> **Work instruction**:
Please give every entry again, exactly as it reads.

> **Stored data**:

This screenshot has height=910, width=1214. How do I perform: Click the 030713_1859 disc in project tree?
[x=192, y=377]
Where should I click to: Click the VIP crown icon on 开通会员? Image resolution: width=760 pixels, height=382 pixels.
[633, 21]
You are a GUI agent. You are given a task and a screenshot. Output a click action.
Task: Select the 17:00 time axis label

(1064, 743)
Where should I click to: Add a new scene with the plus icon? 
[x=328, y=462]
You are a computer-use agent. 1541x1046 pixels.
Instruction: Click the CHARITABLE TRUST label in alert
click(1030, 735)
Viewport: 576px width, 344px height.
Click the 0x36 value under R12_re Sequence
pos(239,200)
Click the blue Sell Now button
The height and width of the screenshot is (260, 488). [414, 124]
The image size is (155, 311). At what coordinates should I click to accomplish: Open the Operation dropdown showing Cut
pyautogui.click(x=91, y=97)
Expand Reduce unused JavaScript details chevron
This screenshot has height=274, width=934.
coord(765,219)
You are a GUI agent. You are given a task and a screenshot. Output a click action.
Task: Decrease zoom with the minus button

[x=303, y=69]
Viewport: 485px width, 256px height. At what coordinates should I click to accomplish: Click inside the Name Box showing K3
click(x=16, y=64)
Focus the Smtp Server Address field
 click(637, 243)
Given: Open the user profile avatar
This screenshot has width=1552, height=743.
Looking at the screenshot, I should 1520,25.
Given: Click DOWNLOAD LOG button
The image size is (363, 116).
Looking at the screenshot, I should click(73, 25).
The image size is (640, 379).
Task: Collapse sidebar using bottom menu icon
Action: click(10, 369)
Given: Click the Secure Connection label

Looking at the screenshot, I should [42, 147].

> **Answer below**:
This screenshot has height=910, width=1214. How do I perform: Click the 030713_1859 disc in project tree?
[x=192, y=377]
Where should I click to: Click the VIP crown icon on 开通会员? Image resolution: width=760 pixels, height=382 pixels.
[633, 21]
You are a GUI agent. You are given a task and a screenshot. Output a click action.
Task: Select the 17:00 time axis label

(1064, 743)
Where should I click to: Add a new scene with the plus icon? 
[x=328, y=462]
You are a computer-use agent. 1541x1046 pixels.
Instruction: Click the CHARITABLE TRUST label in alert
click(1030, 735)
Viewport: 576px width, 344px height.
Click the 0x36 value under R12_re Sequence
pos(239,200)
Click the blue Sell Now button
The height and width of the screenshot is (260, 488). [414, 124]
The image size is (155, 311). At what coordinates should I click to accomplish: Open the Operation dropdown showing Cut
pyautogui.click(x=91, y=97)
Expand Reduce unused JavaScript details chevron
This screenshot has height=274, width=934.
coord(765,219)
You are a GUI agent. You are given a task and a screenshot. Output a click action.
Task: Decrease zoom with the minus button

[x=303, y=69]
Viewport: 485px width, 256px height. At what coordinates should I click to accomplish: Click inside the Name Box showing K3
click(x=16, y=64)
Focus the Smtp Server Address field
 click(637, 243)
Given: Open the user profile avatar
This screenshot has width=1552, height=743.
Looking at the screenshot, I should 1520,25.
Given: Click DOWNLOAD LOG button
The image size is (363, 116).
Looking at the screenshot, I should click(73, 25).
The image size is (640, 379).
Task: Collapse sidebar using bottom menu icon
Action: click(10, 369)
Given: Click the Secure Connection label

Looking at the screenshot, I should [42, 147].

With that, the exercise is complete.